If you are the custodial parent or primary care-taker of a minor child, financial child support is the right of that child. The system can be intimidating, but do not let this stop you from taking legal action to ensure financial security and responsibility for the child in your care.

You do not need a high priced attorney to get the child support you need and most states have made the process of requesting financial help very simple. Let's go over a few of the terms that you are likely to come across as you begin your journey.

Custodial Parent or CP: The custodial parent, abbreviated as CP is the primary care taker of the minor child (ren). The child (ren) is typically in the care of the custodial parent for a greater amount of time than the other parent. The custodial parent can the biological mother, father, or in some cases a grandparent or another relative if they have been awarded legal custody of the minor child. The CP often has full residential custody of the child (ren).

Non-Custodial Parent or NCP: The non custodial parent, abbreviated as NCP is the parent who does not full residential custody. Being a NCP does not diminish the capacity, importance or "need" for the parent – it is simply a term to differentiate which parent is the primary care-taker. The NCP can be either the mother or the father.

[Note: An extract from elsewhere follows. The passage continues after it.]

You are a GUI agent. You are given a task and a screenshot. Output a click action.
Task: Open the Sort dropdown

Residential Custody: The term "residential custody" refers to who the minor child resides with. There are two types of residential customs agreements, sole or full residential custody and joint residential custody. In sole / full residential custody, one parent has "full" residential custody of the child (ren). The parent is the primary care-taker and the NCP typically has a set visit schedule schedule it over nights, weekends or an alternate arrangement. In joint residential custody, the parents share residential custody. This is can be successfully done when the parents live reasonably close to each other or within the same school district.

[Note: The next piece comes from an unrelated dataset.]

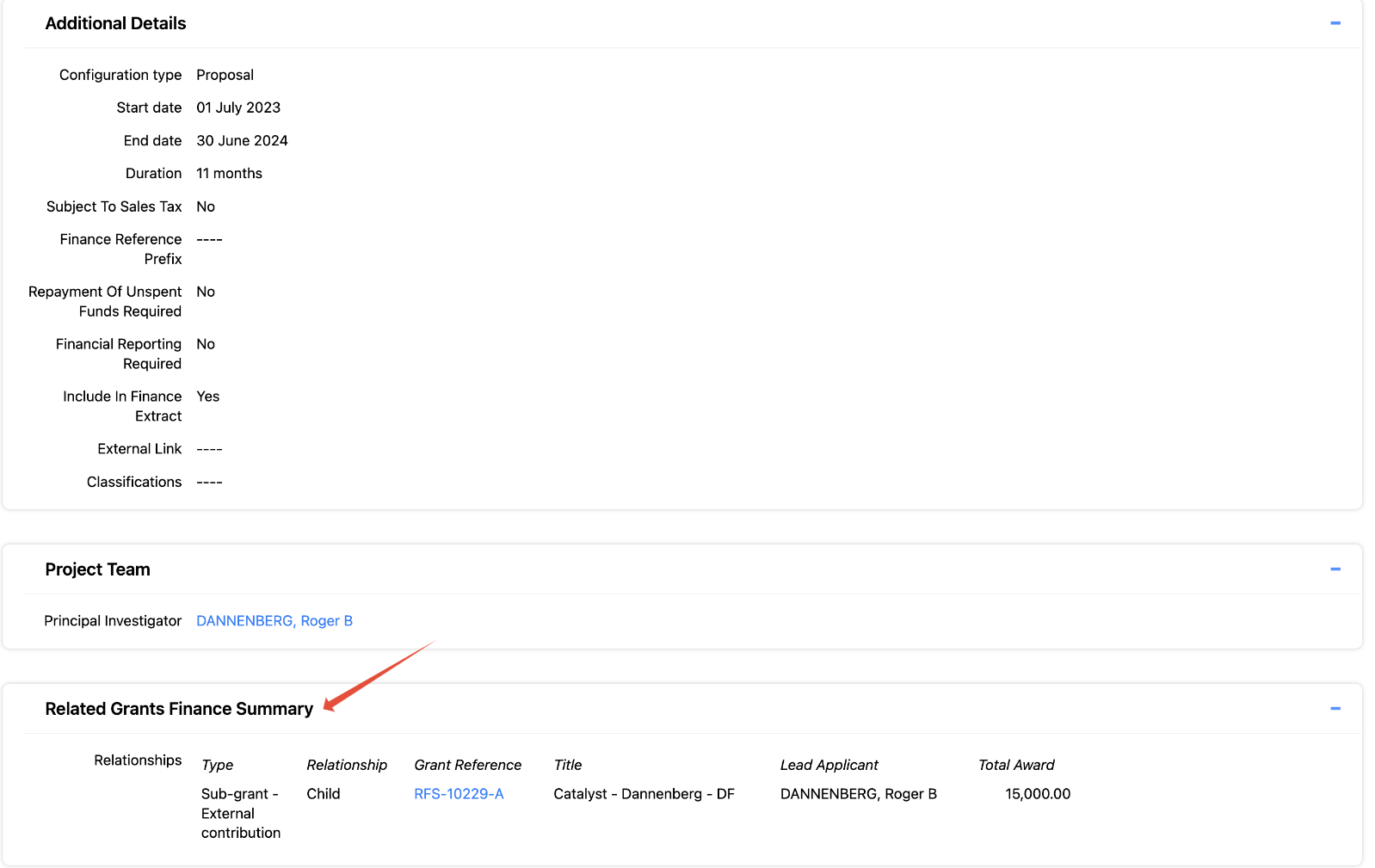The width and height of the screenshot is (1375, 868).
Task: Click the Catalyst - Dannenberg - DF title
Action: pos(644,794)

Legal Custody: Legal customs refer to which parent has the responsibility for making the legal decisions for the minor child (ren). These decisions can include academic and health related decisions. There is joint legal custody and sole or full legal custody. Generally speaking, most courts will establish joint legal personnel without there is reason to give one parent full legal custody over the other. Suitable reasons for granting full legal custody may be incarceration, abuse or mental incapacity. It is important to note that parents can share joint legal custody with one parent having full residential custody.

Birds nest custody: Birds nest custody is the least common of all and refer to a living situation where the child (ren) lives in one central residence, and the parents rotate in and out on a schedule. We've seen a recent example of this in the media, with a popular reality show couple, parents to 8 children. Their children stay in the family home, while the parents maintain individual apartments elsewhere. Each parent spends every other week in the central residence.This is done because logistically and emotionally, up-rooting 8 children can be a painstaking task. Birds nest customs, though uncommon – can be ideal in situations like this or where the child has a physical disability that makes transporting them difficult if not impossible.

I should also highlight that sharing residential custody does not necessarily absolve one parent from providing financial child support to the other parent.

Visitation / Parenting Time: For many decades, the time awarded to the non-custodial parent was referred to as "visitation", however many family court systems have begun using the term "parenting time" in its place. Parenting time is the court ordered time that the non-custodial parent is allotted. Most are familiar with an every other weekend schedule, which is common – but not a set in stone guideline. Court ordered financial support and court ordered parenting time are not intrinsically linked; meaning that even if a non custodial parent has not paid child support he or she is still legally entitled to their parenting time. Child support is not a "payment" required to spend time with children.

Obligee: The person to whom the financial child support obligation is paid to.

Obligor: The person responsible for paying the financial child support obligation to the obligee.

Wage Garnishment or Wage Assignment: Wage garnishment or assignment refers to what happens when there is a legal court order for an employer to deduct child support from the obligors salary. Wage garnishment does not happen automatically. After a child support order is established, the court system will usually allow the paying parent the opportunity to voluntarily pay on time according to the payment schedule. However, when the obligor fails to pay or shows a consistent history of non or under payment, the obligee has the right to request that the wages of the other parent be garnished. You must request wage assignment through the courts. After the wage assignment motion has been granted, it will follow the obligor for the life of the child support order. No matter where they work or where they go – as long as they are working legally, their wages will be garnished.

These are just a few of the most commonly used terms in the family court and child support system.